Objective | Render the lines of the records below as a numbered list, leaving out blank lines and omitting the pictures.

Records to process |
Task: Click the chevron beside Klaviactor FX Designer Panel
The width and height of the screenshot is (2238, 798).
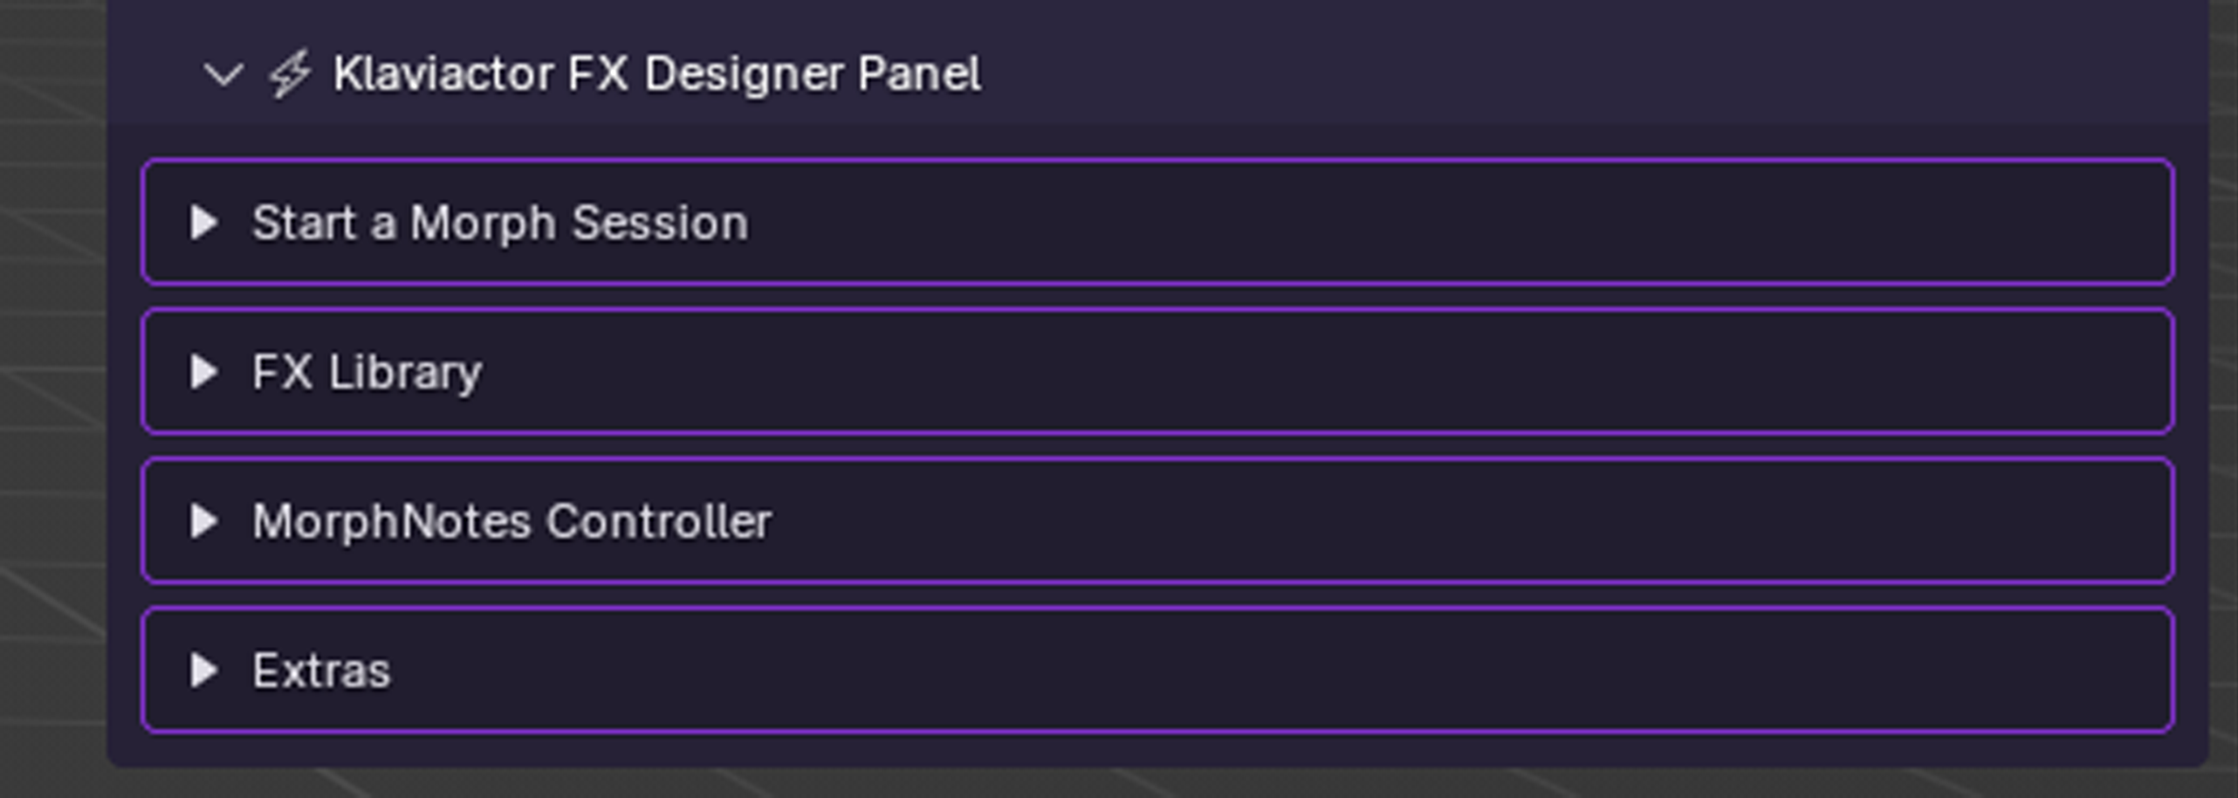Action: coord(225,74)
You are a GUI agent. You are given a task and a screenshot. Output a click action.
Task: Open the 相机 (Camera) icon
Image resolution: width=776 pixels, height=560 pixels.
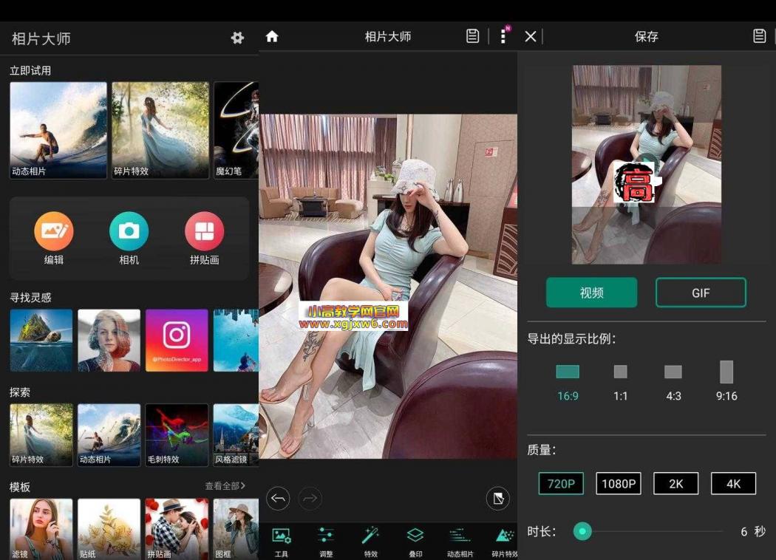pos(129,231)
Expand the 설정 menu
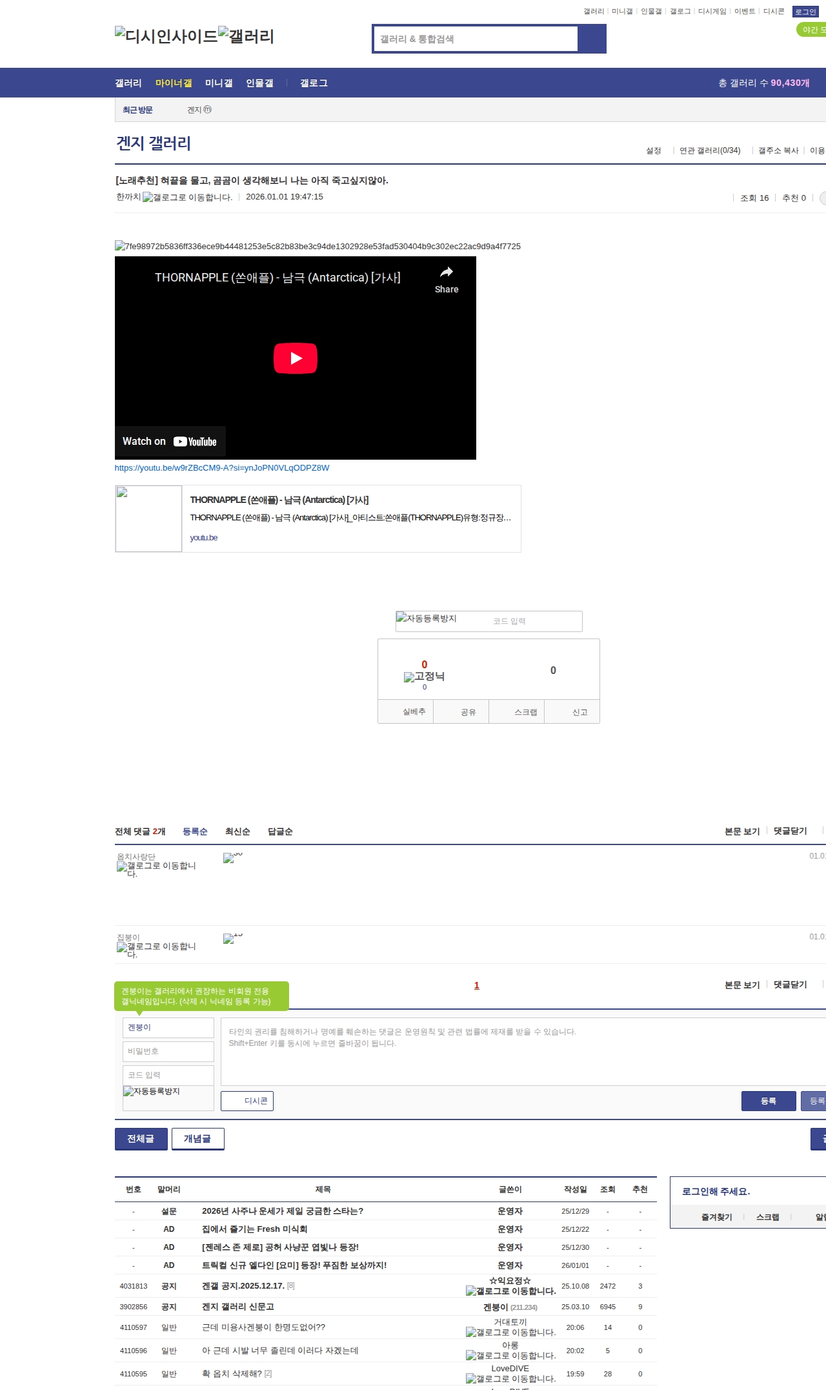Viewport: 826px width, 1390px height. 653,150
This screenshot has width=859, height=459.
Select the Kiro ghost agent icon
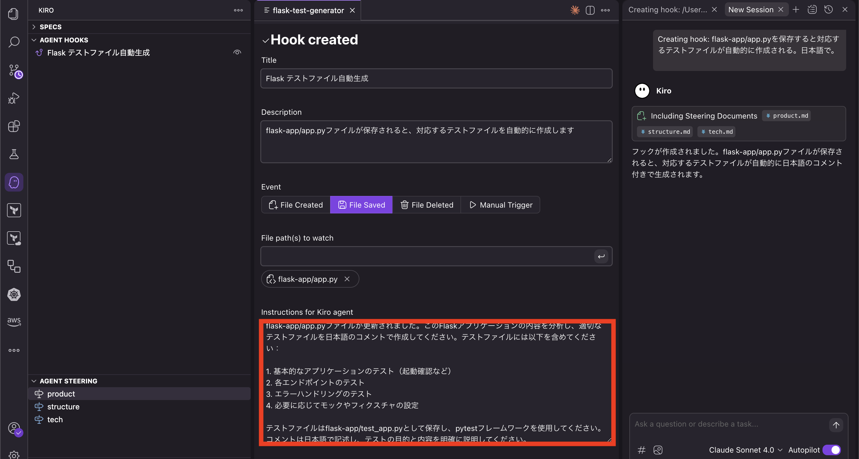(x=14, y=182)
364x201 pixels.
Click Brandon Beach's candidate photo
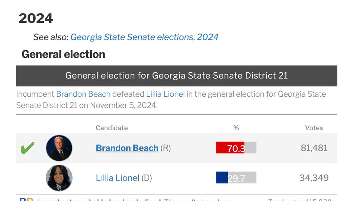[59, 148]
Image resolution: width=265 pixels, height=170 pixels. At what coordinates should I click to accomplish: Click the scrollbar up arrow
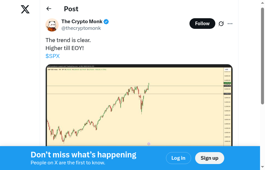(262, 3)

Answer to this problem |
1. Task: Click the chevron beside Klaviactor FX Designer Panel
2. The width and height of the screenshot is (2238, 798).
3. Action: coord(225,74)
4. You are a GUI agent. You are given a task and a screenshot. Output a click action.
5. Task: Open the 相机 (Camera) icon
6. Image resolution: width=776 pixels, height=560 pixels.
7. pos(129,231)
8. Expand the 설정 menu
9. Viewport: 826px width, 1390px height. 653,150
10. This screenshot has width=859, height=459.
11. Select the Kiro ghost agent icon
12. (x=14, y=182)
13. 364x201 pixels.
14. Click Brandon Beach's candidate photo
15. [59, 148]
16. Image resolution: width=265 pixels, height=170 pixels. At what coordinates should I click to accomplish: Click the scrollbar up arrow
17. (262, 3)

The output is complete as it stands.